Some interesting news came across the feeds the other day. According to Billboard, Apple was considering a couple of new ideas. The first was considering opening a music streaming service as a direct competitor to Spotify. The streaming service would be subscription based and used as a platform to drive music sales. The other, far more intriguing prospect was the idea of putting iTunes on Android. If you’re dizzy from the double take, that’s ok. Just take some Dramamine and buckle in. This could get bumpy.

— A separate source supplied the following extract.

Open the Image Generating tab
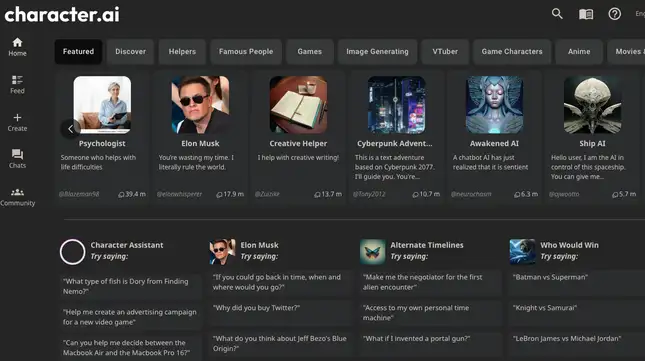Viewport: 645px width, 361px height. pyautogui.click(x=377, y=51)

Apple launching a music streaming service is not exactly a surprise. The software is called iTunes after all, emphasis on “Tunes.” Apple got its sea legs selling music initially, became famous, and then went on to apps, movies, and other forms of content. So it all comes back to the tunes. Probably the most surprising thing was that it took this long for it to happen. But, as more and more people stream more and more music, it’s not crazy for Apple to look to get into that industry. If anything, I think it’ll be interesting to see what more they can bring to the table. What will be the “one more thing” in the music streaming space?
History repeating itself
But iTunes on Android, now that is something worth looking at. It might surprise some of you to learn that this is almost a case of history repeating itself. Steve Jobs, back in the day, wanted nothing to do with iTunes appearing on another platform. You might’ve heard of it. It’s called ‘Windows’. And no, I didn’t forget the ‘Phone’ on the end there. Steve Jobs wanted nothing to do with Windows, and was content to let iTunes grow – if you could call it that – on 3% of the world’s computers while shutting out the other 97%.
Well, guess what? Android is accounting for somewhere in the neighborhood of 80% of the world’s smartphone toting population these days. Unlike our dearly departed Jobs, Tim Cook is willing to explore the idea of being on the majority of devices world wide. He’s willing to entertain new customers because they have money too. Interesting concept no?

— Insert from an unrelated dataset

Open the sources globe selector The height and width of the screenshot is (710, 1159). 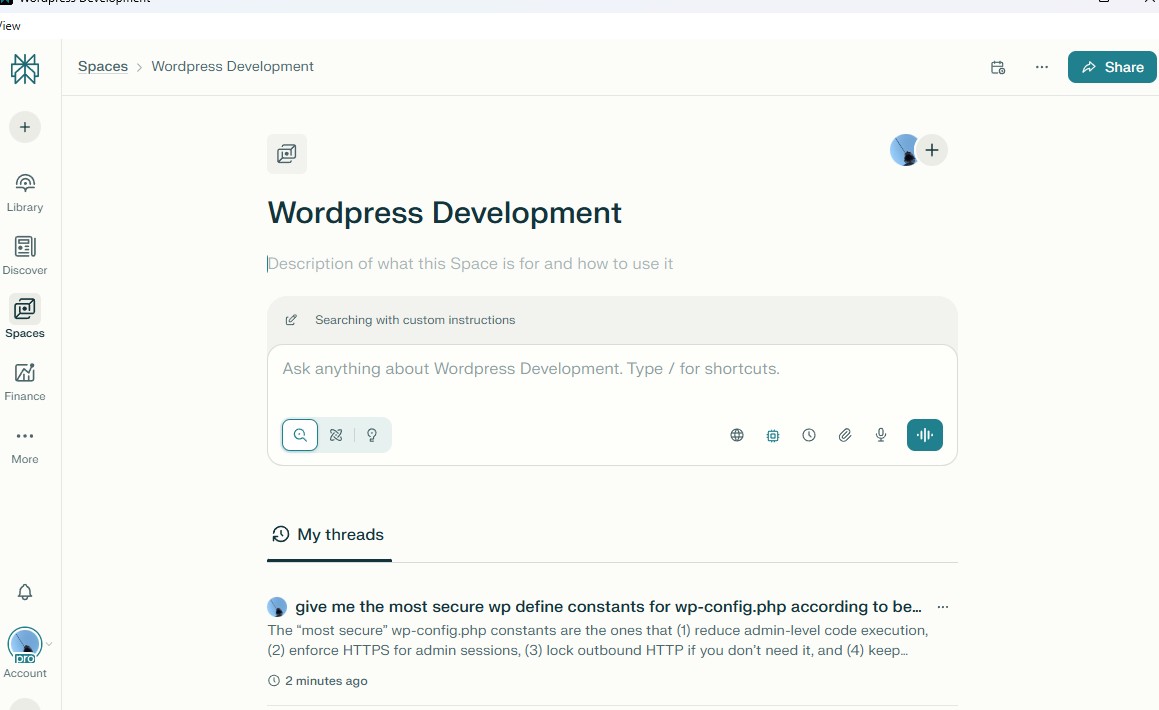pos(737,435)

Apple opening up iTunes of Android though does something even more important in this writer’s humble opinion. It’s opening up a media-purchasing platform to multiple mobile operating systems, and that could be pretty huge. The stories about this move seem to center mostly around music (the initial source being Billboard after all), but what intrigues me particularly is opening up an entertainment purchasing platform to all ecosystems and bringing compatibility to the whole world. Of course in this case, there’s no guarantee this includes movies, books, etc, and it’s only (heh…”only”) 92%-95% of the world, but it’s a step in the right direction.
I don’t really buy entertainment media, except for books. The reason I buy books is because the Amazon Kindle app is available on all platforms. Regardless of what device I decide to use tomorrow, I can read. The fact that I usually don’t actually read them…well that’s a different problem I need to take up with my grammar school teachers. But the point is, I don’t mind buying books because I can take them anywhere. The same is not necessarily true of music and movies.
Google Play is on Android, iTunes is on iOS, the Windows Store is on Windows Phone and that’s about it. It’s true, songs that you buy on iTunes can be transferred to Android, but as for cloud streaming of purchased movies and music, that’s locked to the ecosystem. This is actually not a bad model for most people. People tend to stick with what they’ve got – once an iPhone user, always an iPhone user, that kind of thing. People like me who pick up a Lumia today and a Nexus tomorrow are more rare. So if one buys a movie in iTunes, most people are ok with that because their next phone purchase will probably start with a lower case “i” as well.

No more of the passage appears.